Feeling S.A.D.
Self-help tips for those struggling with seasonal depression.
What is SAD?
Seasonal Affective Disorder is a type of depression that usually occurs at the same point in the year, when we move into autumn and winter. The darker days can disrupt your body’s internal ‘clock’ and affect the parts of your brain that make mood-regulating hormones, such as serotonin and melatonin.
The symptoms of SAD are similar to those for other types of depression. You may have symptoms each season that include:
feeling low and losing interest in your usual activities
feeling hopeless
finding it difficult to concentrate
having low energy levels and feeling lethargic during the day
feeling indecisive
difficulty to waking up in the morning
sleeping more than usual
eating more than usual (especially carbohydrates)
feeling less sociable
feeling anxious
Why this year is different
I don’t need to remind anyone of the current global situation, but I do want to mention that if you do feel like your symptoms are getting particularly bad this year, it’s completely normal. Many of us are already experiencing heightened anxiety and depressive symptoms due to limited social interaction, lack of routine, job loss, the political climate, and various other psychosocial stressors. Not to mention, we are nearing a number of major national holidays that we are unable to celebrate as we usually would. I just want to stress the importance of reminding yourself that you’re not alone in feeling like this, and the world is truly a terrible place for a lot of people at the moment. Everyone is struggling in their own way. So please remember that this situation is temporary, and it will get better.
How you can manage your SAD
Engage in social activities
Granted, it’s harder than it was. But nevertheless, interacting with friends and loved ones still remains one of the best and most accessible ways to significantly reduce the symptoms of SAD. Whether it’s a phone call, going out for food or drinks, or even a visit to someone’s garden, the smallest steps can make the biggest difference. Don’t let the fact you can’t gather in big groups mean you can’t socialist at all, you need to make sure you’re feeling connected to the important people in your life.
Self care
Don’t let your self care routine slip, and make sure you’re keeping on top of looking after yourself. That means setting and maintaining a daily routine, eating healthy foods, keeping on top of your sleeping pattern, and doing a bit of exercise. Self-care looks different for everyone, so it’s important to be mindful of what you enjoy doing most. Whether it’s baking, having a hot bath, or listening to music, make sure to leave time in your day to do something you enjoy.
Maximise light in your house
Make sure you’re keeping blinds and curtains open at all times. If you usually sleep with the curtains shut, it might be worth trying to sleep with them open as waking up to natural light is shown to boost your mood significantly.
Seek help
Above everything else, if you ever feel like your symptoms are becoming unmanageable then seek help from a GP. Talking with a professional can be helpful in identifying negative thought patterns, coping strategies, and sending you in the right direction in terms of treatment.

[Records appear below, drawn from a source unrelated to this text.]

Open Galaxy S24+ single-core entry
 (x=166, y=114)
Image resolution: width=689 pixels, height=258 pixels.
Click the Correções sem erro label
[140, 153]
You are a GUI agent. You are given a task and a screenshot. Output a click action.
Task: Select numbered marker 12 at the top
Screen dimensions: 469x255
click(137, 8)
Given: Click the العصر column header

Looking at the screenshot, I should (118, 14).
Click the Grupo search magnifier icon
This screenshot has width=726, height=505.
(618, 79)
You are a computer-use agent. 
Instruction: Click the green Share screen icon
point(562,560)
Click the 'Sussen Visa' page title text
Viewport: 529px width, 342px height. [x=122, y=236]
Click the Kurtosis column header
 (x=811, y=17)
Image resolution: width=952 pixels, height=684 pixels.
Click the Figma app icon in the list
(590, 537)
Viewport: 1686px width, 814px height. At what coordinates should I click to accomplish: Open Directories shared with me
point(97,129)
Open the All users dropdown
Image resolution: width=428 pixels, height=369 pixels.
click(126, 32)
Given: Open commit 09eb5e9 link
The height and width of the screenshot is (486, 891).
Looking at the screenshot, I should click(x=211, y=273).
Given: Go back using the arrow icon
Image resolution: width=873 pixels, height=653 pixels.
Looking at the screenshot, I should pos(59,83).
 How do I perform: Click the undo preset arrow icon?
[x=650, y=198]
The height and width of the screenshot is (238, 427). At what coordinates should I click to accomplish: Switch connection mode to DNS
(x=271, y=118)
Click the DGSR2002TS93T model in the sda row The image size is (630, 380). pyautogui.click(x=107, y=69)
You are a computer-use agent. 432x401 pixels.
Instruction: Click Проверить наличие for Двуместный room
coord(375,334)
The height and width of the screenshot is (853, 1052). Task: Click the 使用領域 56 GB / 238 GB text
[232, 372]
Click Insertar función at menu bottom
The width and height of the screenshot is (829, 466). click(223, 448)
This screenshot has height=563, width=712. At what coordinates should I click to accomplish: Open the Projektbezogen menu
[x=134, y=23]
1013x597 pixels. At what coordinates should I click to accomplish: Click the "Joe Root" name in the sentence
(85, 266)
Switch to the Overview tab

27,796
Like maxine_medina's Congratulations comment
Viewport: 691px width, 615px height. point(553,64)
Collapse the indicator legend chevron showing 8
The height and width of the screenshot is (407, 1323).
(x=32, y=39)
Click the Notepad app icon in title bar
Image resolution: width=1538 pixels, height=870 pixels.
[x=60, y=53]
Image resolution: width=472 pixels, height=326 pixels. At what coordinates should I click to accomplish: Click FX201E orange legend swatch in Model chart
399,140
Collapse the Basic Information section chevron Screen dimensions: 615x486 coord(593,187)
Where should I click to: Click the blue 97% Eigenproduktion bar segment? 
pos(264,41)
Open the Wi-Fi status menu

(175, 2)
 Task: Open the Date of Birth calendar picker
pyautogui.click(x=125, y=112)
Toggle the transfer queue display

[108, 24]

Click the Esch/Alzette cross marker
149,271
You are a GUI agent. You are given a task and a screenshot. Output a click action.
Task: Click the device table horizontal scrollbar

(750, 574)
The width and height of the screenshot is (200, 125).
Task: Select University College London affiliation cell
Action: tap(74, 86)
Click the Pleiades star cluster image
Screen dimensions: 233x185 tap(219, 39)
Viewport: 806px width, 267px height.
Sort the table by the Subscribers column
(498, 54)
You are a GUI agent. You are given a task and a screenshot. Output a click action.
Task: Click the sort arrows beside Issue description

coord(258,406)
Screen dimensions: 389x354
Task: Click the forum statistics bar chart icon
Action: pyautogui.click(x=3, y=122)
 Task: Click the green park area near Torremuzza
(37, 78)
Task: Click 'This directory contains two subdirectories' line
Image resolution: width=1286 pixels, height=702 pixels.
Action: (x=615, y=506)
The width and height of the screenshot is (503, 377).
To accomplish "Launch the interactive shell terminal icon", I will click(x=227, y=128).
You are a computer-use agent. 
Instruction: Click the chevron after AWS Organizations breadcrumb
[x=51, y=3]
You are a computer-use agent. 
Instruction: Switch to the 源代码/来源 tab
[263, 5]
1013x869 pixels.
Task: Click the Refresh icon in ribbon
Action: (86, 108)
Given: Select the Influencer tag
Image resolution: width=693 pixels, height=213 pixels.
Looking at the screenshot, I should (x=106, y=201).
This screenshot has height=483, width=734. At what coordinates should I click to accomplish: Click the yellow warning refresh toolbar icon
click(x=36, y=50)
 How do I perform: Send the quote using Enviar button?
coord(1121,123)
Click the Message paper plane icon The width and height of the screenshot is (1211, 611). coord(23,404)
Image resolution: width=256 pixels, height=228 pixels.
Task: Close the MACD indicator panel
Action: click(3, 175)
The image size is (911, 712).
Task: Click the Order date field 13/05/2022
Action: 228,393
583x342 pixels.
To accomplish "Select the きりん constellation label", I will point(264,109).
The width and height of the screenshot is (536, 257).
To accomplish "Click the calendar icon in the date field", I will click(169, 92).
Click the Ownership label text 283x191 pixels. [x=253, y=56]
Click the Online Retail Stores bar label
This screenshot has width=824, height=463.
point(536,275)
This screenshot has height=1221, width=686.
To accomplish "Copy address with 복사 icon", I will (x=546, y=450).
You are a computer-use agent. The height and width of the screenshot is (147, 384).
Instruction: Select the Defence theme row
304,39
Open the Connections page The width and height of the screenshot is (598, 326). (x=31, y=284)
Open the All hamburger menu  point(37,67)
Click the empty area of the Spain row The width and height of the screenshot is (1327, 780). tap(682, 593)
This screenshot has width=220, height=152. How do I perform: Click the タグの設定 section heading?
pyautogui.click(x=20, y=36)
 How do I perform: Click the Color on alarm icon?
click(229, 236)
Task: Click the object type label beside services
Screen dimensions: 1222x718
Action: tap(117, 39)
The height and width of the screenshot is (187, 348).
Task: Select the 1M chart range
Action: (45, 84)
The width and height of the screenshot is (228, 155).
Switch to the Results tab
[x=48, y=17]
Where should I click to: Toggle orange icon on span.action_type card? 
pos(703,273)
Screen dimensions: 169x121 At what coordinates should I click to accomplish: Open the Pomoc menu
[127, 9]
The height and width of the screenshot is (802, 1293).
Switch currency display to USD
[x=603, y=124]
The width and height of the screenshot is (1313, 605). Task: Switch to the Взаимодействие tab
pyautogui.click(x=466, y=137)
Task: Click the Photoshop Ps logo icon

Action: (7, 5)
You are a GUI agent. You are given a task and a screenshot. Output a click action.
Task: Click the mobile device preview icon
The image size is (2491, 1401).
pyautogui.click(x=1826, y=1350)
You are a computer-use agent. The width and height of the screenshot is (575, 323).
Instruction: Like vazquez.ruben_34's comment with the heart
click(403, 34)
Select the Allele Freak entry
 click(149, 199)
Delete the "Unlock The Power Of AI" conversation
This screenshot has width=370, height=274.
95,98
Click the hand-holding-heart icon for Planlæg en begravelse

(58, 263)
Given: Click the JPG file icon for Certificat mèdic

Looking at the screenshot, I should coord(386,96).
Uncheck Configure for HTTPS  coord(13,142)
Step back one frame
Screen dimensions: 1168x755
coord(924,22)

Much like other mental health issues, I’m not encouraging anyone to self-diagnose seasonal affective disorder. It’s important to just raise awareness to the fact that your current low-mood isn’t uncommon, and it could very easily be as a result of the shorter days, colder weather, and dwindling sunlight. This year is constantly presenting us with new challenges, and our mental health seems to be suffering more than ever. We need to be more encouraging of people reaching out for help. The winter months are harder than any for those suffering with depression, so please make that extra effort to see your loved ones.